Il rapporto tra a. e​​ ​​ educazione può essere visto in una duplice articolazione: da una parte l’a. come contributo di una scienza all’analisi delle problematiche e dei temi dell’educazione, in una prospettiva multidisciplinare; dall’altra, al contrario, l’educazione come un particolare fenomeno della​​ ​​ cultura e specifico campo nell’ambito degli studi antropologici.

1.​​ Definizione.​​ Entrambe le prospettive sono proficue, soprattutto se si parte da una loro definizione ampia e cioè: l’a. come studio della distanza culturale, con particolare riferimento alle società extra-europee; l’educazione come attività sociale deliberata e sistematica del trasmettere ed acquisire valori e conoscenze, ideologie e tecniche, competenze ed abilità, che fanno parte del patrimonio della cultura in cui gli individui si trovano a vivere. In particolare l’educazione così definita non si esaurisce nelle teorie e pratiche messe in atto con i sistemi formali scolastici ma, volendo comprendere sia il contesto culturale occidentale che quello delle culture etnografiche, va verso il concetto di «inculturazione», comprendendo aspetti formali e non formali di una serie di processi che si esprimono nella relazione individuo-cultura più in generale. Questi processi sono numerosi e riguardano: l’apprendimento dello standard richiesto per divenire​​ ​​ adulto in una società data, la trasmissione della cultura tra le successive generazioni, la dinamica sociale della cultura, la formazione di società multietniche. Così, ancora, luogo di svolgimento dell’educazione non è solo quello dell’istituzione​​ ​​ scuola, ma è coperto anche da una serie di agenzie che concorrono al​​ ​​ processo educativo dell’individuo, a partire dalla sua​​ ​​ famiglia di origine: il​​ ​​ gruppo dei coetanei, la strada e il vicinato, la​​ ​​ chiesa, il partito, il sindacato, le associazioni del​​ ​​ tempo libero, e soprattutto i mezzi di​​ ​​ comunicazione di massa, con particolare riferimento alle società occidentali. In altre parole, secondo questa accezione ampia del rapporto a. e educazione, i termini della relazione costituiscono ciascuno un «processo» e non un «fatto», per quanto complesso, in cui il processo culturale ed il processo educativo interagiscono costantemente. È in questa prospettiva che alcuni studiosi parlano di a. educativa o a. dell’educazione.

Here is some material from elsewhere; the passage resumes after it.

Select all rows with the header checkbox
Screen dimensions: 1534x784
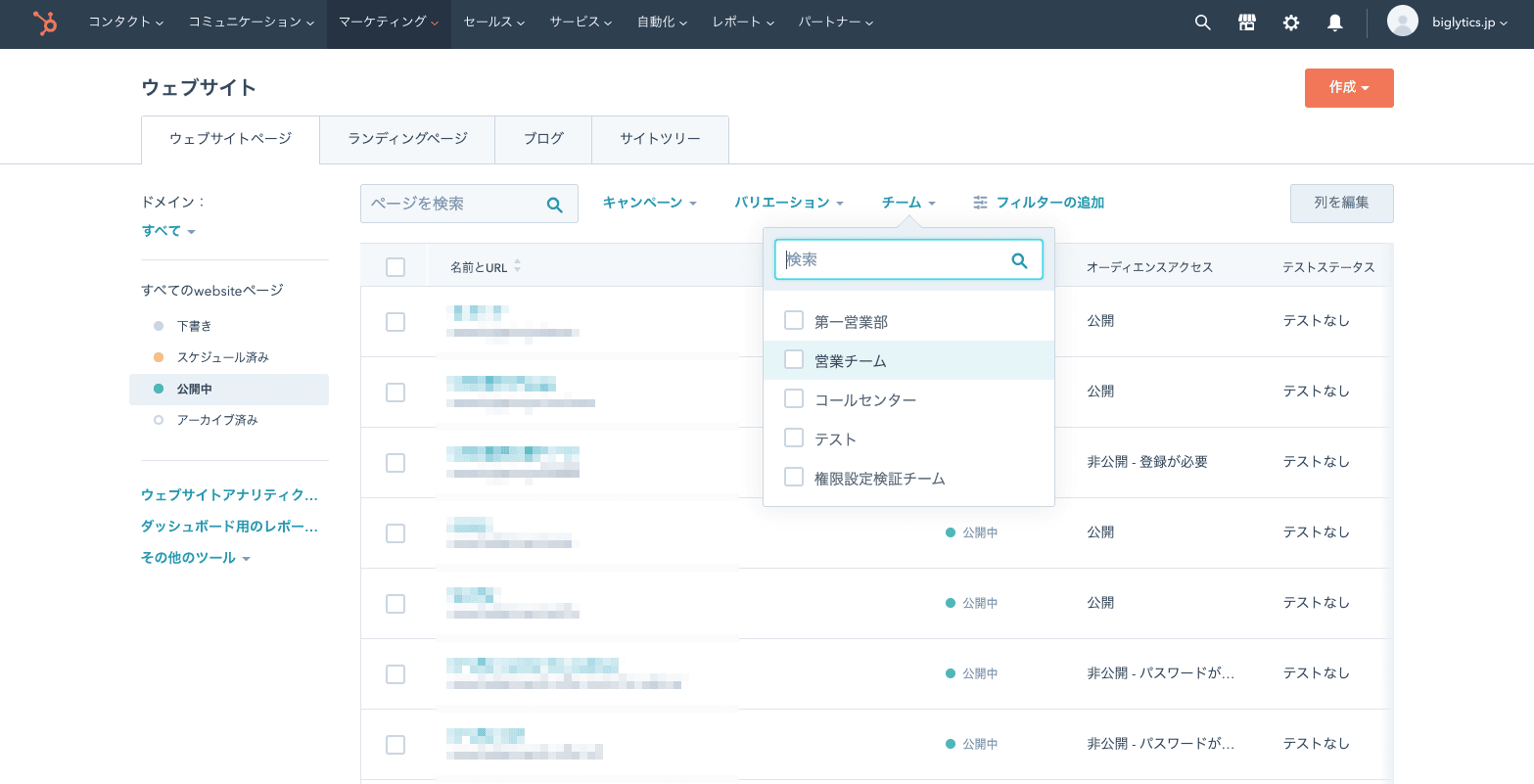395,265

2.​​ Prospettive antropologiche.​​ Nella storia del pensiero scientifico degli studi etno-antropologici il rapporto a. e educazione si trova sviluppato in entrambe le direzioni sopra delineate. La prima prospettiva trova affermazione negli USA a partire dagli inizi di questo sec. con F. Boas, E. Sapir, R. Benedict,​​ ​​ Mead ed altri, ed acquisisce negli anni successivi un rinnovato impulso sotto la spinta delle teorie psicoanalitiche freudiane, in particolare con R. Linton e A. Kardiner. La seconda prospettiva vede la figura di B. Malinowski che, impegnato negli anni ’30 del secolo scorso nella fondazione di una teoria scientifica della cultura, in opposizione alle teorie evoluzioniste e diffusioniste in a., pone le istituzioni, in quanto appunto istituzioni sociali, come tratto differenziante la società umana dalla vita animale. Queste istituzioni – economia, politica, famiglia, educazione, magia / religione / scienza (con termine oggi più adeguato parleremmo di sistema simbolico o di sistema di credenze) – formano la cultura e sono la risposta sul piano organizzativo dell’uomo ai​​ ​​ bisogni naturali primari e comuni a più specie (sopravvivenza dell’individuo, del gruppo, della specie). Ancora, queste istituzioni sono identificabili come tratti universali dell’uomo e si configurano come «sistemi», cioè complesso di elementi interdipendenti tali, cioè, che al variare di uno di essi variano anche gli altri, in una logica organicistica. In particolare, poi, l’educazione svolge la funzione di rinnovare, formare, addestrare, istruire con i contenuti culturali l’elemento umano delle diverse generazioni, realizzando così il processo di continuità della cultura stessa quale apparato per la soddisfazione dei bisogni.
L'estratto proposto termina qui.